Privileged User Manager 2.3.0
Configuring Attachmate Reflection for Secure IT 6.x for use with SSH Relay (Privileged User Manager)
SSH Relay is based on OpenSSH and therefore needs the keys to be in OpenSSH format.
Attachmate Reflection for Secure IT 6.x uses the Secsh key format.
Configuring the SSH Relay Agent
1. On the SSH Relay Agent, create an RSA keypair using the OpenSSH provided ssh-keygen
ssh-Relay:~ # ssh-keygen -t rsa -f /root/.ssh/id_rsa_npum
Generating public/private rsa key pair.
Enter passphrase (empty for no passphrase):
Enter same passphrase again:
Your identification has been saved in /root/.ssh/id_rsa_npum.

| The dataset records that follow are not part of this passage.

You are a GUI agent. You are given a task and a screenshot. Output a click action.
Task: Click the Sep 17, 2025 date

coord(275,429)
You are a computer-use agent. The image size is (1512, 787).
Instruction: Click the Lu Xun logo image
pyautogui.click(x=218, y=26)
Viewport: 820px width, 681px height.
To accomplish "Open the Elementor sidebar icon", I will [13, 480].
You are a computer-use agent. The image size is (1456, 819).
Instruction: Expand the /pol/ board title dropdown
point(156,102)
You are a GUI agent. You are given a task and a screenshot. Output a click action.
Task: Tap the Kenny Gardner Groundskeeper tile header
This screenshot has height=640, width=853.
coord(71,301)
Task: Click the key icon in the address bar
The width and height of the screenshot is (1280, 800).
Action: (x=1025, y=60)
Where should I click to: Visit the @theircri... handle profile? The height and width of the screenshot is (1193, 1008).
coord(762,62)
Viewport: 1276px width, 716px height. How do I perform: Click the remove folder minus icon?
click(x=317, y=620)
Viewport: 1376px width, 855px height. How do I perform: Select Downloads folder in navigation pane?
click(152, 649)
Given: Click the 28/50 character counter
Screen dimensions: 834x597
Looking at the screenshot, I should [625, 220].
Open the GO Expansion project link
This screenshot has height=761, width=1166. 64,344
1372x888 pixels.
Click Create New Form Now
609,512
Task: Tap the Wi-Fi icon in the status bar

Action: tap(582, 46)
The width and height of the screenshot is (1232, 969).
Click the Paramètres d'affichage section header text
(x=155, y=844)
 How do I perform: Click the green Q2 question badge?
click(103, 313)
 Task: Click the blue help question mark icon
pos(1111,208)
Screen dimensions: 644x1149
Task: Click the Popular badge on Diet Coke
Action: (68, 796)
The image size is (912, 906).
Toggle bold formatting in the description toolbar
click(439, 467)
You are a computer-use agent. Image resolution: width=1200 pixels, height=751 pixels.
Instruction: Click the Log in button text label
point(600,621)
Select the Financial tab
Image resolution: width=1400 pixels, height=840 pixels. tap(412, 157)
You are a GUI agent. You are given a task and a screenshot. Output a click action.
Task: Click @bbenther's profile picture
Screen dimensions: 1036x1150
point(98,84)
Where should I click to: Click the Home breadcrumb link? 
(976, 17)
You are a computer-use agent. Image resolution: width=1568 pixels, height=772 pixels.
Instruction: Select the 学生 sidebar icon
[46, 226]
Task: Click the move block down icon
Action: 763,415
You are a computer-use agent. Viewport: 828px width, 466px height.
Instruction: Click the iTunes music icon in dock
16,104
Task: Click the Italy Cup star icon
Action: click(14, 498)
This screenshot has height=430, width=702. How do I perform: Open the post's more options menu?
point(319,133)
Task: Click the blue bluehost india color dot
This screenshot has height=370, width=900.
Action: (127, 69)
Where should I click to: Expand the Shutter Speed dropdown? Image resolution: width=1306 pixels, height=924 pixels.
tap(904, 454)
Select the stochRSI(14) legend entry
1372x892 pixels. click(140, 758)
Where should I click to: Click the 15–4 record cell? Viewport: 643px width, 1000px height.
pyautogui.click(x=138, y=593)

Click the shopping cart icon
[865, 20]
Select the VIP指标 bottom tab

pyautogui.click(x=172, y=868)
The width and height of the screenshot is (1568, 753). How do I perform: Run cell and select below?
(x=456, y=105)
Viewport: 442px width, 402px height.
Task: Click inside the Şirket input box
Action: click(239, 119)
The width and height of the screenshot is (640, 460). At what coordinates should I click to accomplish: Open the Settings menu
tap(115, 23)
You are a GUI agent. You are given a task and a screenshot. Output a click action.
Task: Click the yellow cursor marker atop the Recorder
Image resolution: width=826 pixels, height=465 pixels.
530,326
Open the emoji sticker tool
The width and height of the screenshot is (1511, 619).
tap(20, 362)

Your public key has been saved in /root/.ssh/id_rsa_npum.pub.
2. Copy and paste the contents of the newly generated private key (~/.ssh/id_rsa_npum) into the Credential Manager for the Remote 'Attachmate' host.
3. Copy the SSH Relay Agent public key to the remote Attachmate sshd host, into ~/.ssh2
Configuring the NPUM agentless Attachmate Reflection for Secure IT 6.x host
1. On the NPUM agentless Attachmate hosts, convert the public key sent from the SSH Relay Agent into the Attachmate Reflection for Secure IT 6.x Secsh format with the following command:
attachmate:~ #ssh-keygen -e -f ~/.ssh2/id_rsa_npum.pub> ~/.ssh2/id_rsa_npum_secsh.pub
2. Add the converted public key file name to the authorization file.
attachmate:~ #vi ~/.ssh2/authorization
3. Edit the Attachmate sshd config (/etc/ssh2/sshd2_config) and add the 'shell' keyword enabled in the 'SessionRestricted' option.